RECORDS SUPPLIED »
/---

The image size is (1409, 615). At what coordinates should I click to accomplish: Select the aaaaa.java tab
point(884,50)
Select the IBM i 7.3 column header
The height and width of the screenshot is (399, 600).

\---
/---

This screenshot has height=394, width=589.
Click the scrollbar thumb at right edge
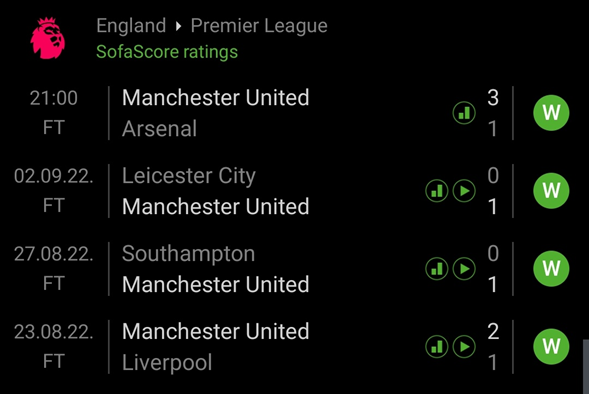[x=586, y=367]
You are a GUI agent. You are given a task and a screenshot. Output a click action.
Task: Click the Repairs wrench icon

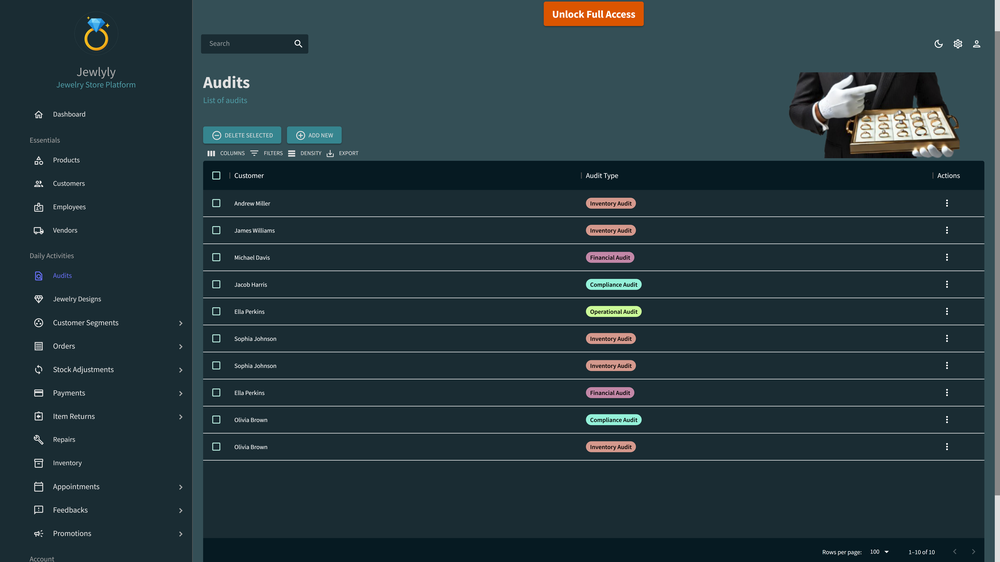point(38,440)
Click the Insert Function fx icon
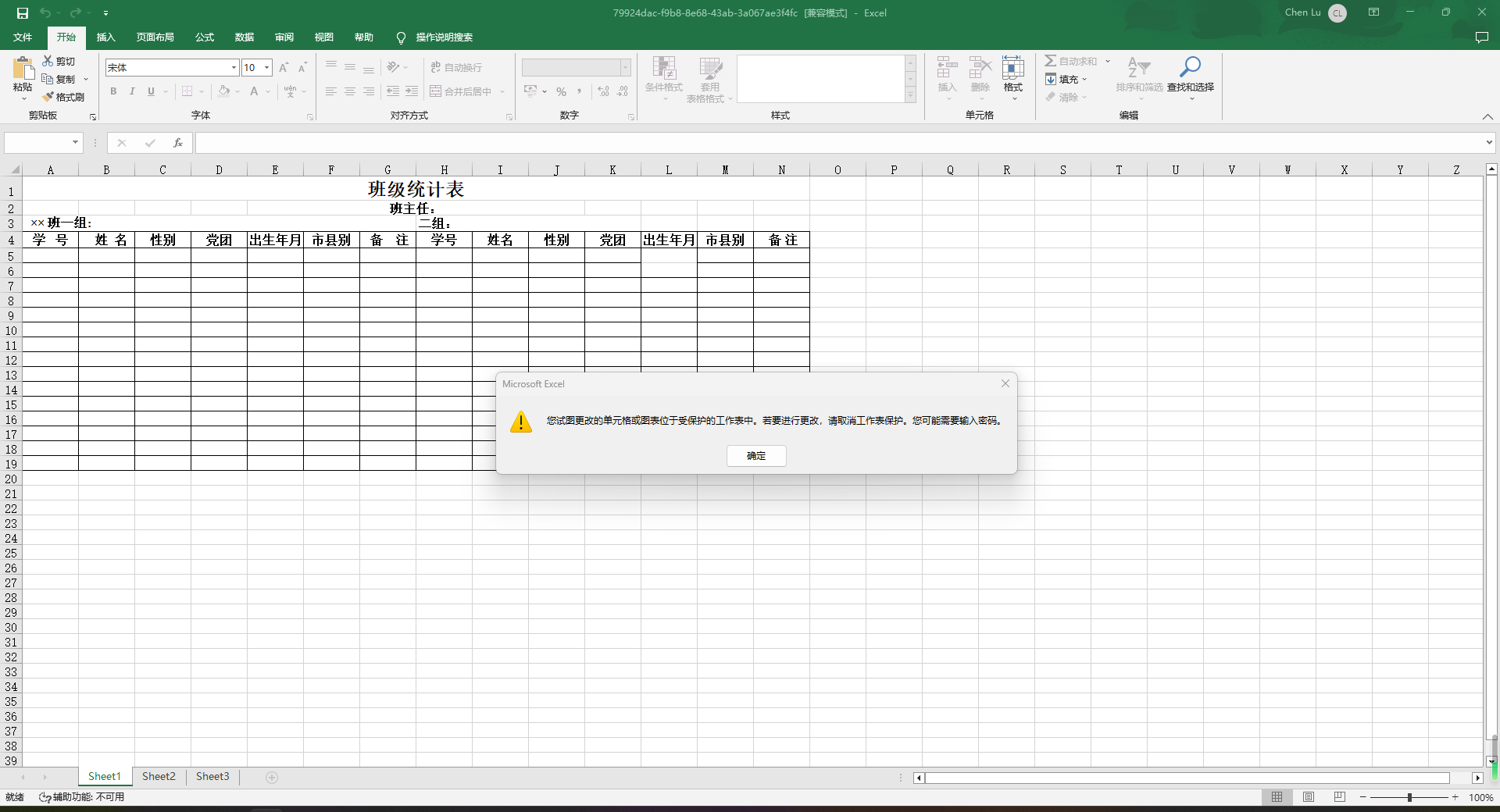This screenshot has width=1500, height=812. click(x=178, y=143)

\---

EXERCISE GOAL » What is needed is an exact copy of the lines above, from the one containing "The image size" through the one containing "The height and", with nothing added.

COMPLETED EXERCISE »
The image size is (1409, 615). At what coordinates should I click to accomplish: Select the aaaaa.java tab
point(884,50)
Select the IBM i 7.3 column header
The height and width of the screenshot is (399, 600).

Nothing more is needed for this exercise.